§ **Available data**
+++

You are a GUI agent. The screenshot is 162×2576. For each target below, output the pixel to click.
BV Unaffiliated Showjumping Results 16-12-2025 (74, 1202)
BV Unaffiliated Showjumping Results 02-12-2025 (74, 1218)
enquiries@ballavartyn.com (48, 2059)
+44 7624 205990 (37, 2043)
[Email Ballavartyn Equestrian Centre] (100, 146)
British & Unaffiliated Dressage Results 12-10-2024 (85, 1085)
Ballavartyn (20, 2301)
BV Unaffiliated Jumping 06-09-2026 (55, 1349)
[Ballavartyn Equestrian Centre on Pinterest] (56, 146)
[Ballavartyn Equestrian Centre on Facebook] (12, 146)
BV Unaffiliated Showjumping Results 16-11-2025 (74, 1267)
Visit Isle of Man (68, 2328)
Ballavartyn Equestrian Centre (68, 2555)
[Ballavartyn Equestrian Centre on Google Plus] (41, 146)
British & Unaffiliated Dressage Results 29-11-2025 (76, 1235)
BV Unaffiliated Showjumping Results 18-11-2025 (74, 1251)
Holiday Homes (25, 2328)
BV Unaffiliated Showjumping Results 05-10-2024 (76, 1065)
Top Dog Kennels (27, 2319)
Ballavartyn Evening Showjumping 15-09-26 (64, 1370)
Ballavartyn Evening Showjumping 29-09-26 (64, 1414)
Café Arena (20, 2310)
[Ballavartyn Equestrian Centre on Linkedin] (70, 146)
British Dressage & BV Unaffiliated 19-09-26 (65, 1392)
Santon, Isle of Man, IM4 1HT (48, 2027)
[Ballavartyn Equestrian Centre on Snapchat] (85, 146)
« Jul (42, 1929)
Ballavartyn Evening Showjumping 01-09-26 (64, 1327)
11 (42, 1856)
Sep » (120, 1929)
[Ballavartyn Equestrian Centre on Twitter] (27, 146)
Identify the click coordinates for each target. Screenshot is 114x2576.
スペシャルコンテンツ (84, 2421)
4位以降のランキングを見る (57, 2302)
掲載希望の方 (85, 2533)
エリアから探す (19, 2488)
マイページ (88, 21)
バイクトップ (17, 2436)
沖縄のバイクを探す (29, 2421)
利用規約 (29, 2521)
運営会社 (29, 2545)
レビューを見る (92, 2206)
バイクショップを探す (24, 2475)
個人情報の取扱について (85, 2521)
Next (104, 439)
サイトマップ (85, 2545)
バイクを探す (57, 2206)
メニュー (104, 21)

+++

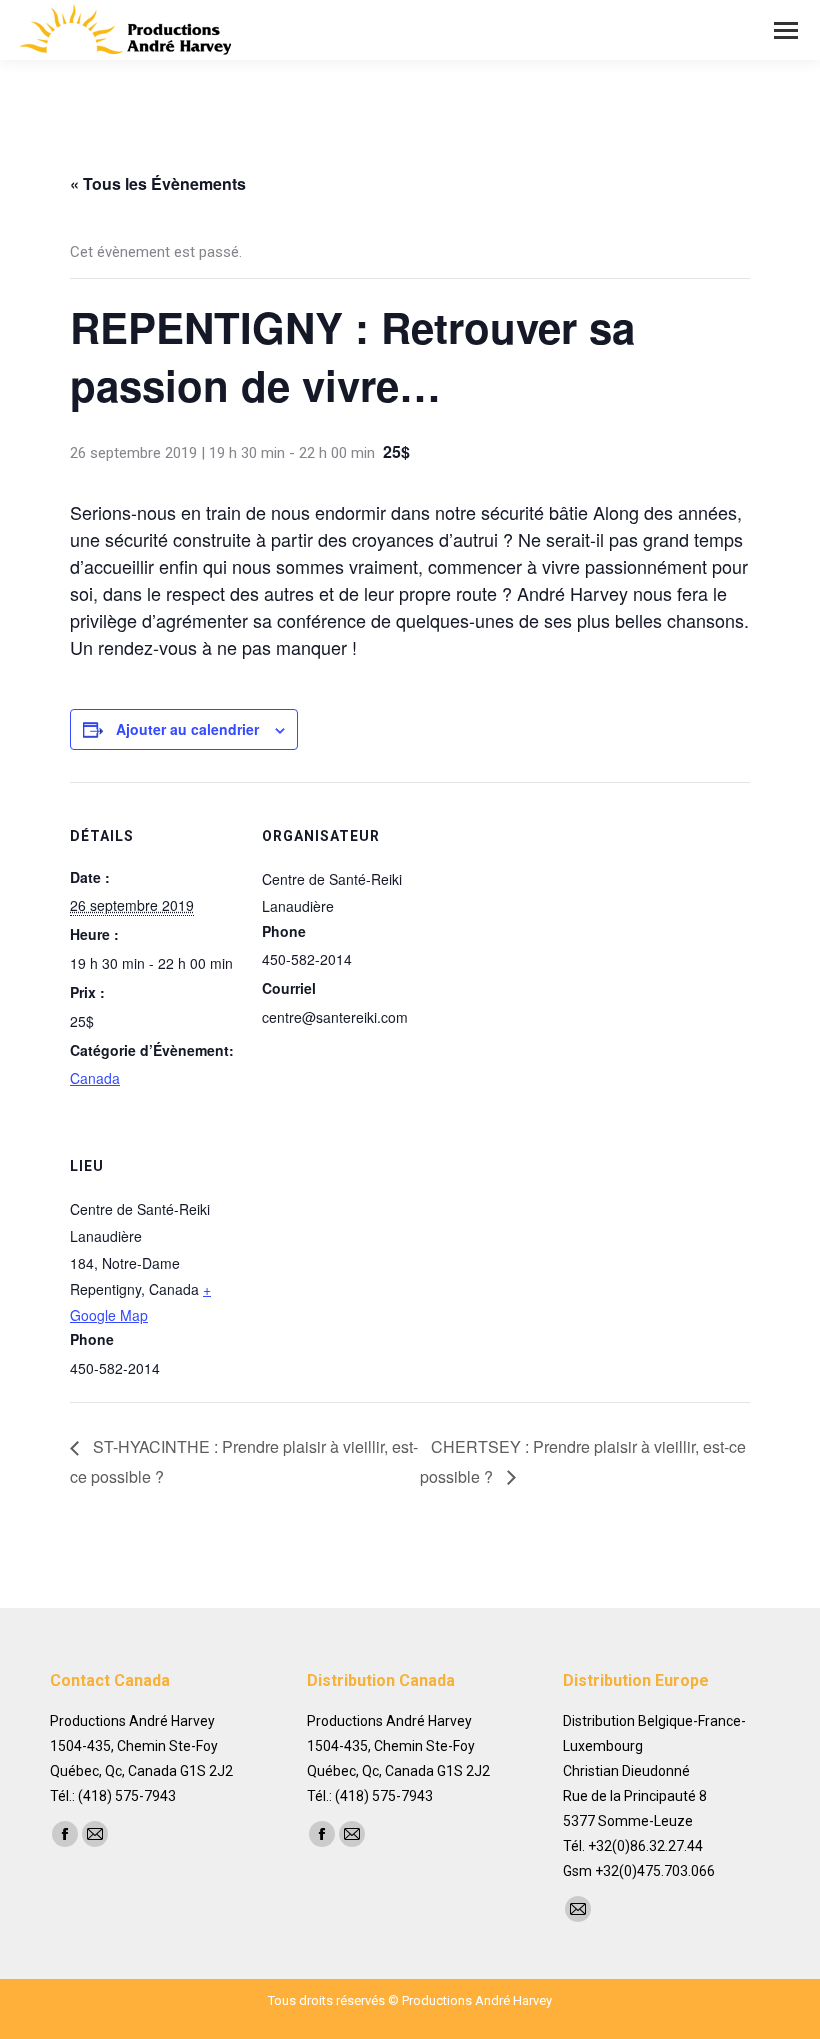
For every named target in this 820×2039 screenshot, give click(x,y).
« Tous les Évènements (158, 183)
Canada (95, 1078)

+++

Every line above that holds the word "Centre" is to be found and copied.

§ **Reply to the exercise**
[Email Ballavartyn Equestrian Centre] (100, 146)
[Ballavartyn Equestrian Centre on Pinterest] (56, 146)
[Ballavartyn Equestrian Centre on Facebook] (12, 146)
Ballavartyn Equestrian Centre (68, 2555)
[Ballavartyn Equestrian Centre on Google Plus] (41, 146)
[Ballavartyn Equestrian Centre on Linkedin] (70, 146)
[Ballavartyn Equestrian Centre on Snapchat] (85, 146)
[Ballavartyn Equestrian Centre on Twitter] (27, 146)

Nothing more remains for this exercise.